*** Opening Input records ***

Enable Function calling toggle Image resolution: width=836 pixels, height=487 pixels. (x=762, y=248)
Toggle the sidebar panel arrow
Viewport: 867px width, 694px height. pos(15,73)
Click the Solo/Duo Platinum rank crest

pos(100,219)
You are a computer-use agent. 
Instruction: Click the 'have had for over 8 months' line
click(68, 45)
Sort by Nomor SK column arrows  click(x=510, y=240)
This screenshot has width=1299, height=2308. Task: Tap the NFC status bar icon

*** Closing Input records ***
*** Opening Input records ***

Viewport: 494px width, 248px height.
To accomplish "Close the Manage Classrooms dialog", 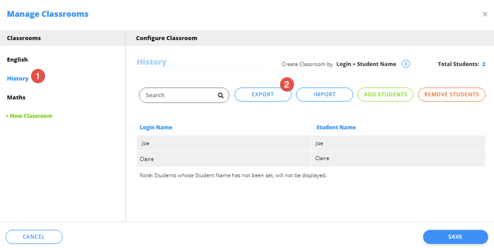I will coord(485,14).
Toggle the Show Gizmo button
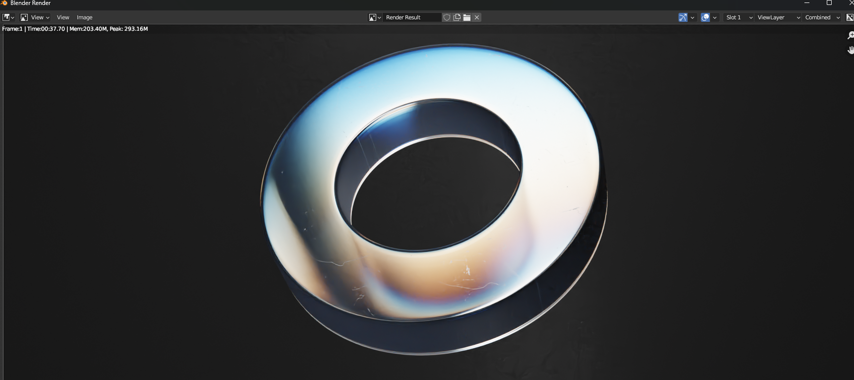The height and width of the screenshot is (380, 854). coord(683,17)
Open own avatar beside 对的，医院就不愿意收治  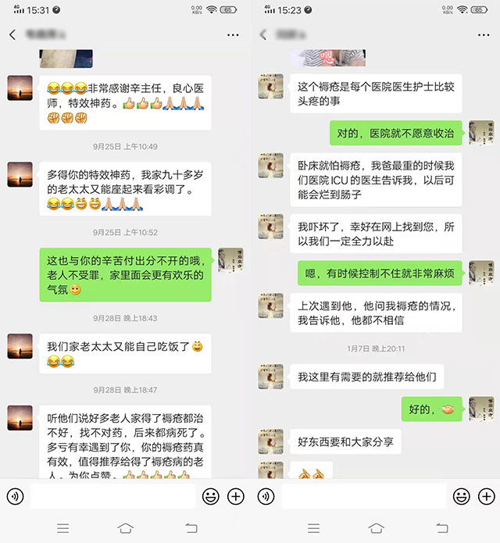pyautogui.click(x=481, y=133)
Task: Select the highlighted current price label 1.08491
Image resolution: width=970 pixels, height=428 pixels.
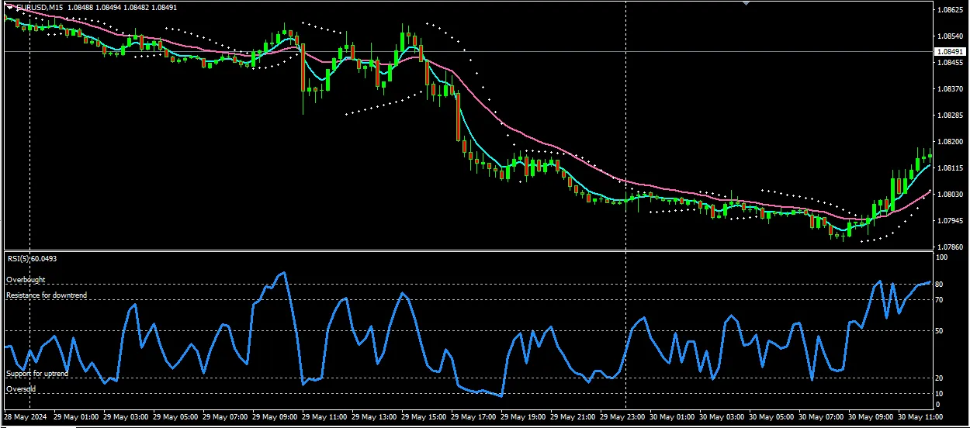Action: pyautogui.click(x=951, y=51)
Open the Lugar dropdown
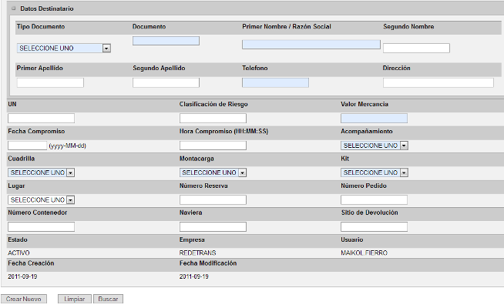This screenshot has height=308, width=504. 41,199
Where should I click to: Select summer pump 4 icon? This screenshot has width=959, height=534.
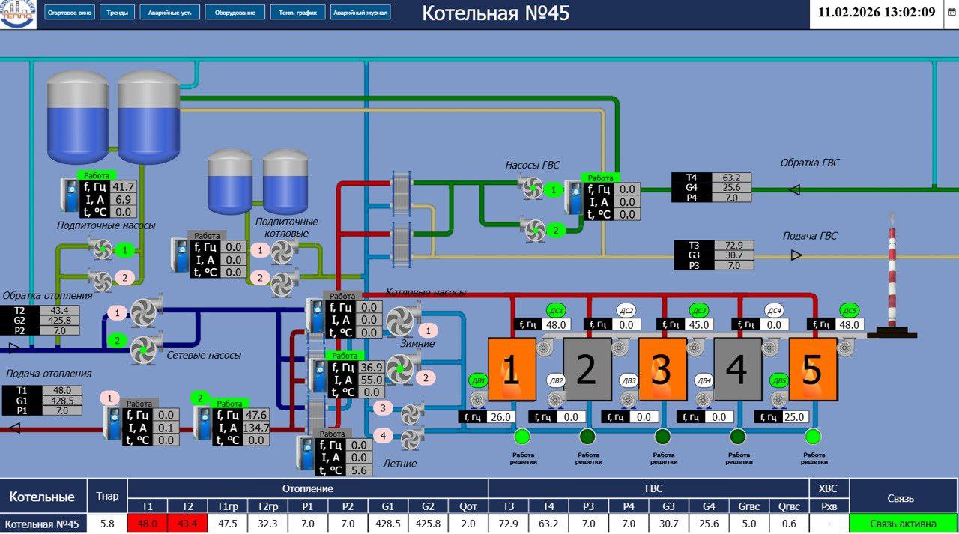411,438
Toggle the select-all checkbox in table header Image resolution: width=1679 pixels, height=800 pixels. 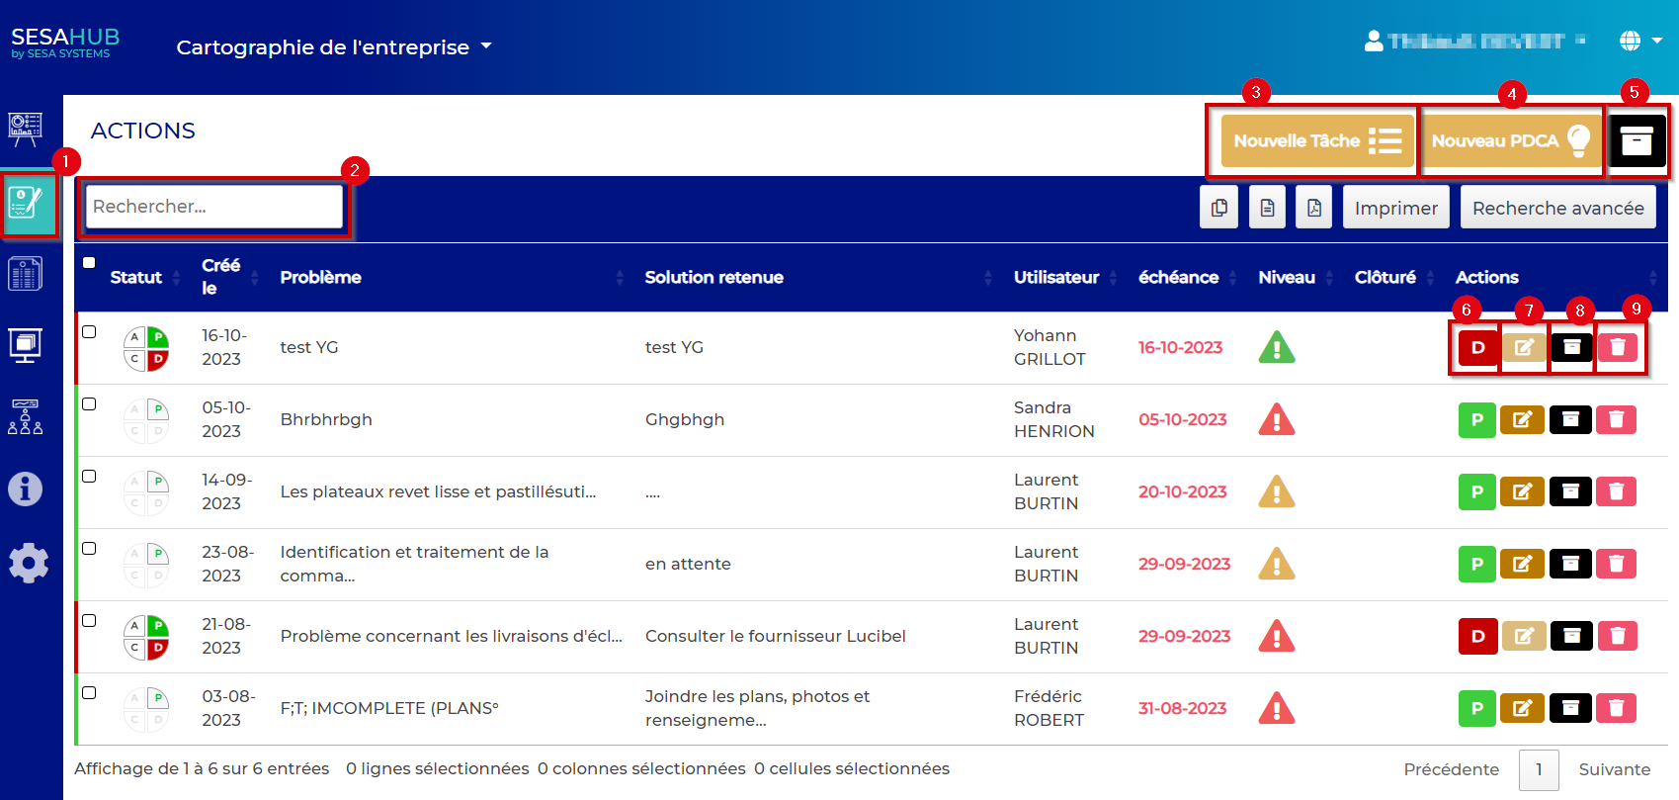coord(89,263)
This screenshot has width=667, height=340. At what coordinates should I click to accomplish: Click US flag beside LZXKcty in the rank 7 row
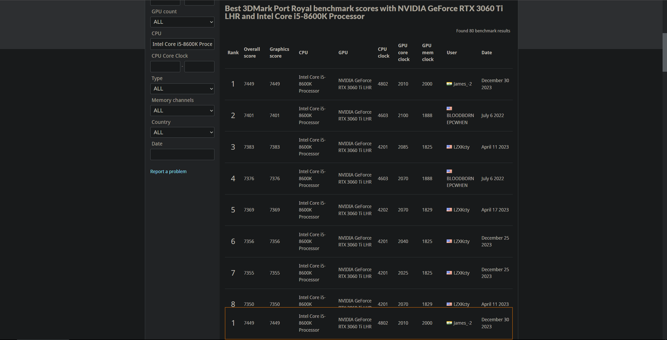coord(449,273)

*** Closing Input records ***
*** Opening Input records ***

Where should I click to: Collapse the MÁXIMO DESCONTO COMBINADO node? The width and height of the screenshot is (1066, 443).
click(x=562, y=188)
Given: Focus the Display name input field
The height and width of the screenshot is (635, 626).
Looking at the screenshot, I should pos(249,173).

*** Closing Input records ***

* _What is being asked_: In the records above, the line with "Enable Function calling" marks the start and the line with "You are a computer-use agent." marks the end; copy that stretch exactly, both lines included, and nothing else.

* _Response to this exercise_:
Enable Function calling toggle Image resolution: width=836 pixels, height=487 pixels. (x=762, y=248)
Toggle the sidebar panel arrow
Viewport: 867px width, 694px height. pos(15,73)
Click the Solo/Duo Platinum rank crest

pos(100,219)
You are a computer-use agent. 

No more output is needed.